日本は、安倍政権の下、長年の経済低迷を脱却する好機が到来しています。緩やかな景気回復が継続する中、2014年は、いよいよ成長戦略の迅速な実行が重要な段階を迎えます。少子高齢化に直面する日本経済の中長期的な成長力を引き上げるためには、大胆な規制緩和、TPP促進、EPA締結、エネルギー政策の明確化などが特に重要です。さらに、日本経済の再生に向けた成長戦略の実行に当たっては、足元の状況のみならず、例えば2020年ごろの日本の将来像を描き、そこからやるべきことを考える「フューチャー・プル」の発想が必要だと考えます。日本は、将来像を見据えて、経済のグローバル化や構造改革を着実に推進していけば、必ず経済再生を実現することができます。

商社は、日本産業の競争力強化に引き続き貢献する重要な役割を担っています。商社のビジネスモデルは、かつての取引仲介が大宗を占める業態から、現在では、長年蓄積してきた情報・知見を活用し、事業投資先に人材も派遣しながら、バリューチェーンを構築し、自らリスクを取って商流の中心に立つ業態に変化しています。現在、商社は、このようなビジネスモデルの変革を通じて培ってきた多様な機能を活用して、産業競争力の強化と日本経済の再生に全力で貢献していくことを求められています。

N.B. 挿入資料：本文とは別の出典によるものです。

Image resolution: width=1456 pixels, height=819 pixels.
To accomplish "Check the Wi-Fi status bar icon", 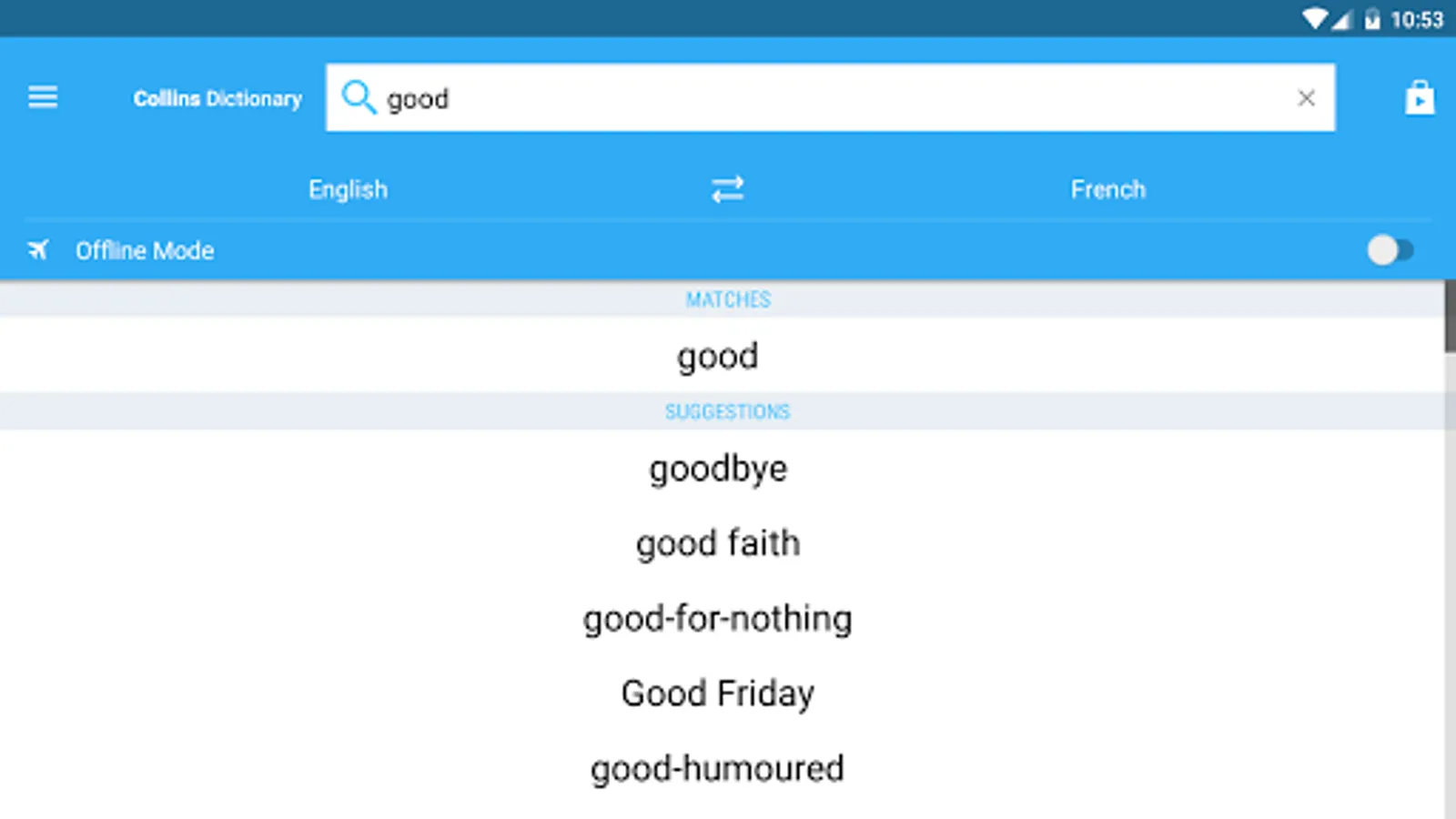I will click(x=1314, y=19).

また、商社には、経済・産業の将来を読む役割も期待されています。世界経済を見渡すと、米国金融緩和の縮小を控えた市場の動き、中国経済の減速が各国景気・商品市況に与える影響など、先行き不透明感が依然高いといえます。その中で商社には、多くの国でさまざまな産業に接点を有しているからこそ得られる情報を、長年蓄積してきた知見に基づいて分析することにより、経済・産業の将来を展望する力が求められています。世界中でさまざまな事業に取り組む商社にとって、それぞれの現場から上がってくる情報を分析し、経営に活かしていくことがかつてないほど重要だと考えます。

2014年は、経済再生に向けて動き出した日本が、その将来像をしっかりと見据えて、「フューチャー・プル」の発想で大胆に挑戦していく年になることを期待します。その挑戦を企業や個人がそれぞれの持ち場で継続していけば、2020年の東京オリンピック・パラリンピックが、再生した日本を世界に披露する絶好の機会になると確信します。